◆ **Task to complete**: From the entries below, copy exactly the lines from the one that contains "Task: Open the leocad.org website link" through the one that contains "This screenshot has width=980, height=551.", both included, and only those.

◆ **Extracted data**:
_ _ _
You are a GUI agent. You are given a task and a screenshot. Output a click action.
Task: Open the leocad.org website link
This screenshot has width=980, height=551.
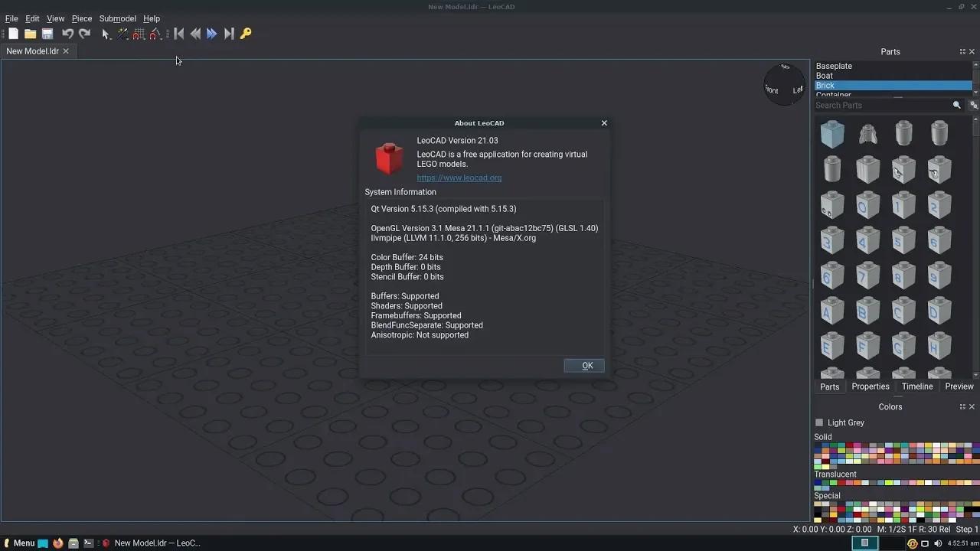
_ _ _
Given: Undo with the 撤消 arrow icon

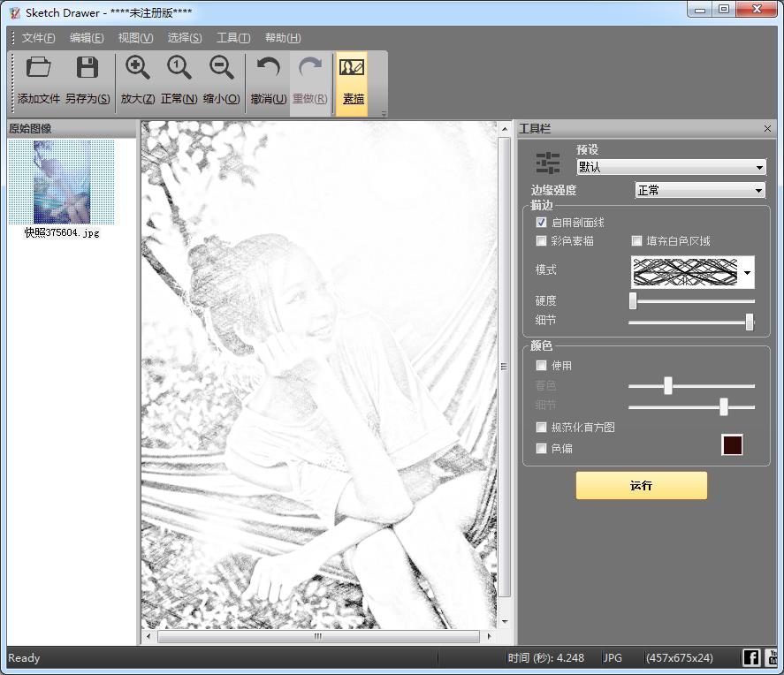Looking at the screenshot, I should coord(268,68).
_ _ _
◆ **Solution to the problem**:
Task: Open the leocad.org website link
This screenshot has width=980, height=551.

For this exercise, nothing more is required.